Castro believes there is a strong connection between historic slave systems, like Indian-mestizo servitude, and modern day activities like human trafficking. “Trafficking victims, like earlier captives, are routinely ‘chattelized’ and denied important liberty rights,” remarked Castro.

During his January fellowship, Castro will focus his research on the government’s attitudes toward Indian enslavement. Did they believe this servitude was the same as black slavery? If so, did they attempt to create parallel enforcement programs to abolish the Indian-mestizo slave trade? If not, why not?

“I believe that the government’s anti-slavery activities were focused on black slavery in the South, and this deeply affected the government’s priorities,” Castro continued. “Once freed, citizenship was bestowed on blacks ... but not Indians. Some believed that Indians and a result, they did not have actionable citizenship rights that the government was obligated to protect. So even though the Peon Bill was passed, there were few attempts to monitor its enforcement.

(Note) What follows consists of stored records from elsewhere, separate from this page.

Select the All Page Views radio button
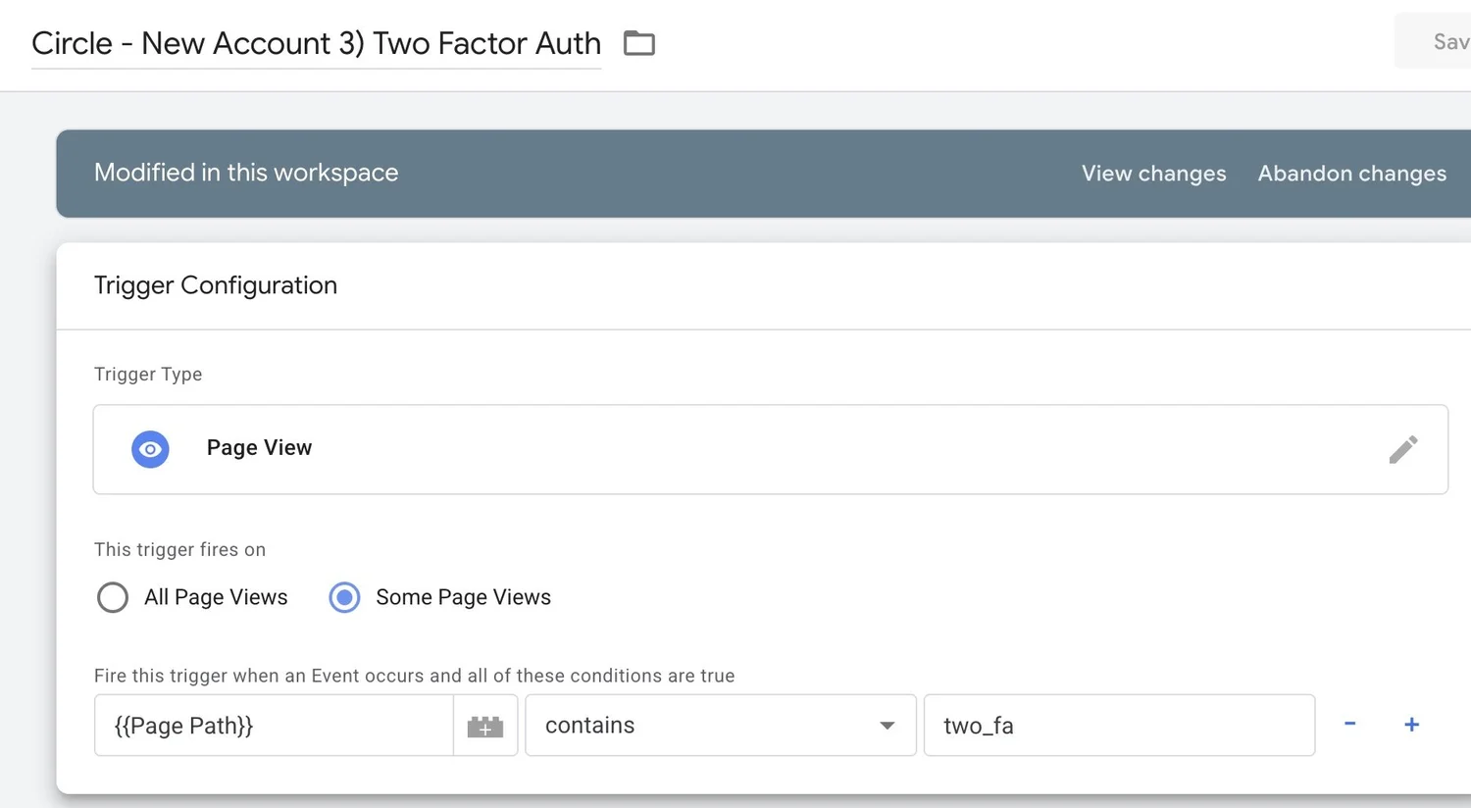Image resolution: width=1471 pixels, height=808 pixels. pos(113,597)
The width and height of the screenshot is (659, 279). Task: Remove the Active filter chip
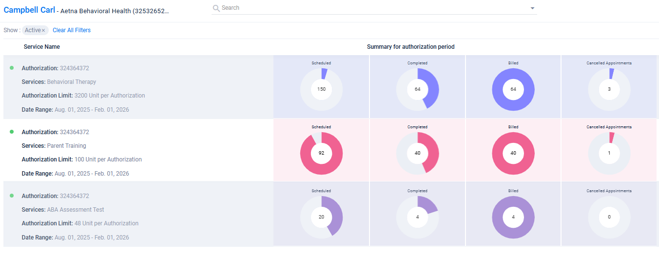tap(43, 30)
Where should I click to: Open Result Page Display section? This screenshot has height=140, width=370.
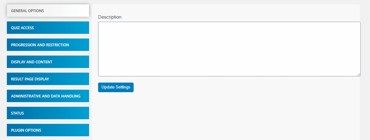pyautogui.click(x=48, y=79)
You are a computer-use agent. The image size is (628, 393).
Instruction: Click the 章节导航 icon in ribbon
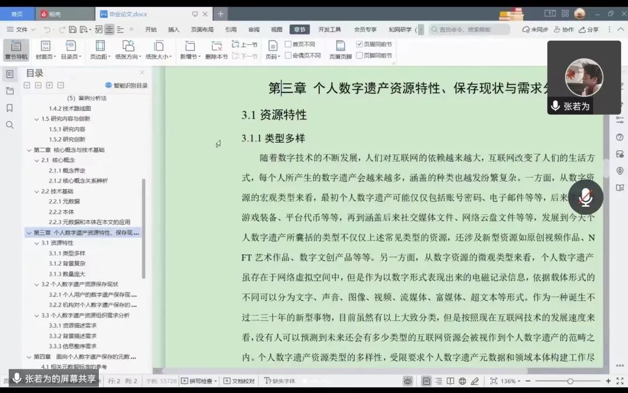[x=16, y=49]
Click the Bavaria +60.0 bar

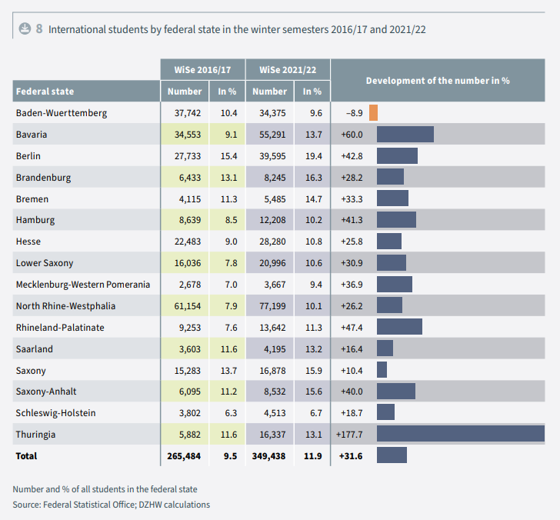coord(405,134)
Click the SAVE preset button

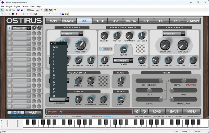tap(174, 112)
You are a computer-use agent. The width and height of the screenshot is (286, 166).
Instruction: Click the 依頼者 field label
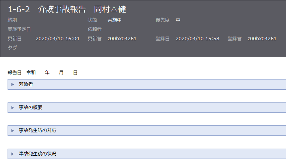[94, 29]
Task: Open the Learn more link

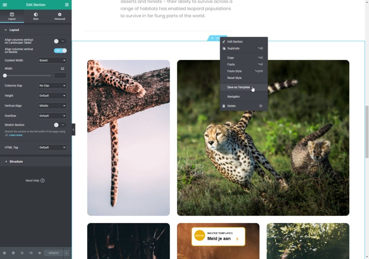Action: point(16,135)
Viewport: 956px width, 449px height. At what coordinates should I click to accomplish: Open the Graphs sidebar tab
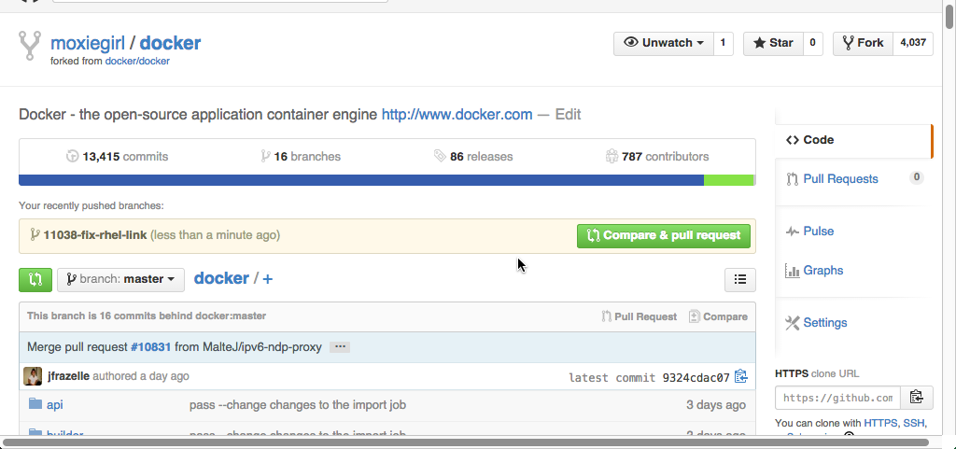click(822, 270)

“My project links two formerly segregated slave histories — black and Indian-mestizo — through the prism of federal civil rights law,” said Castro. “My hope is that this project will enhance public understanding of how racial paradigms sometimes collide with what we imagine law and history to be.”

In his classes, Castro frequently explores the multilayered experience of Latinos, as well as the biological and cultural connections of mestizos to Indians. And he discusses his research with his classes.

“It is amazing that the history of Indian-mestizo servitude is absent from most history books,” he said. “When we think of civil rights, it is clearly grounded in the black experience. Yet it can also rightly be applied to Native Americans, Chicanos and other delineated groups that have been stigmatized like African-Americans.

“Unfortunately, these marginalized populations have largely been excluded from our nation’s public conversation on race. In many ways, we see civil rights through a black/white paradigm; the hidden history of Indian-mestizo slavery is an artifact of that process. Learning more about the enslavement of Indians and mestizos helps strengthen our understanding of how slavery functioned in America and worked itself into the fabric of our nation.”